The new plan was developed after reviews of the earlier Metrolink crash and the Santa Monica Farmers' Market crash in 2003 that left 10 dead, said Cathy Chidester, director of the county's Emergency Medical Services.

The goal is to ensure that the injured get the proper level of care and to "spread patients out instead of having one hospital inundated" near a disaster scene, Chidester said.

Providence Holy Cross Medical Center in Mission Hills, about eight miles from the site, had prepared for the worst. Notified of the crash by a countywide alert system, the hospital called in additional physicians and nurses. A police escort sped a surgeon to the hospital through rush-hour traffic.

The hospital treated 14 crash victims, five of them critically injured, said Dr. Thomas Waskiewicz, an emergency care physician. The patients suffered head and chest injuries, collapsed lungs, pelvis fractures and broken arms, legs and ribs. "It's pretty clear people were thrown forward or backward at a high rate of speed," Waskiewicz said.

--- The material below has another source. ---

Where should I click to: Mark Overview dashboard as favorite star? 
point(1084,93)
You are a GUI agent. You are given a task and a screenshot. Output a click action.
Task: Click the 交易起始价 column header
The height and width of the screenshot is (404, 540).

Across the Santa Monica Mountains, the newly opened Ronald Reagan UCLA hospital treated eight crash victims, said Dr. Henry Gill Cryer, chief of trauma surgery. Five needed immediate surgery.

The injuries required 50 units of blood, five times more than the 10 units that usually circulate in a typical adult. Patients suffered internal injuries to the spleen, liver and pancreas, and had rib fractures and other broken bones.

"You can imagine, 40 mph, all of a sudden a train stops and the people keep going," Cryer said.